Previous versions of Code Llama included models of varying sizes, from 7 up to 34 billion. Announcing the new model, Mark Zuckerberg remarked its larger 70 billion parameter model is not the only improvement that Code Llama 70B brings to the Llama family of models and added he looks forward to including those improvements in Llama 3 as well.
According to HumanEval, Code Llama 70B scores higher than Code Llama 34B, at 65.2 vs. 51.8; but still lower than GPT-4, which reigns with a score of 85.4. As a further comparison, GPT-3.5 scores at 72.3. Similar results are given by the MBPP benchmark.
While Meta's endeavor is in line with OpenAI finding that language model capability scales with the number of model parameters, the complexity of training and hosting these models has prompted the creation of "small language models", such as the recent 1.9 billion parameter model Stable LM 2 by Stability AI which has comparable performance to Code Llama 7B at 60% of its size.
On Hacker News, a few commenters raised their concerns about the possibility of running models like Code Llama 70B in any useful way for development purposes, given their size and energy consumption. Others pointed out there are several ways to run those models and that 64GB of RAM are enough to run the 70B model quantized at 4-bit.

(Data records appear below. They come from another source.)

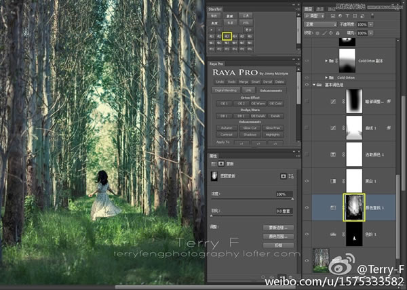Open the blend mode dropdown (正常)
Screen dimensions: 407x290
[320, 24]
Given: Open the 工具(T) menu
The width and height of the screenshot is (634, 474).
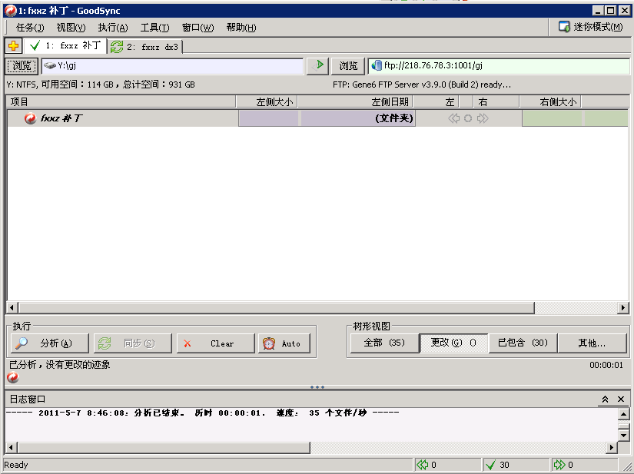Looking at the screenshot, I should click(x=154, y=28).
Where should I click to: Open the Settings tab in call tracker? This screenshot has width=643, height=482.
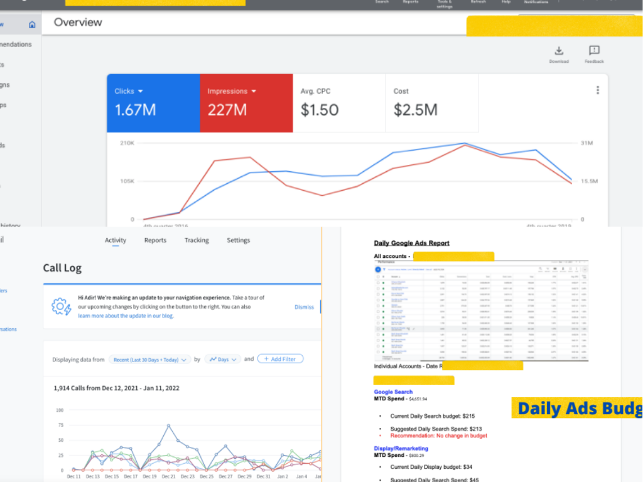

A 70B model is quite accessible; just rent a data center GPU hourly. There are easy deployment services that are getting better all the time. Smaller models can be derived from the big ones to run on a MacBook running Apple Silicon. While the compute won’t be a match for Nvidia hardware, a MacBook can pack 128GB of RAM and run enormous models - albeit slowly.
Code Llama 70B is currently available on Hugging Face, along with its previous versions. On Ollama, you can download the 4-bit quantized version.
Built on top of Llama 2, Code Llama 70B comes in three variants, including a general foundational model, a version specialized for Python, and another fine-tuned to understand instructions given in natural language. This follows the same schema as the initial version of Code Llama, released last August.
Code Llama 70B is open source, with its inference code hosted on GitHub, while the model itself is available for download upon acceptance of Meta's license.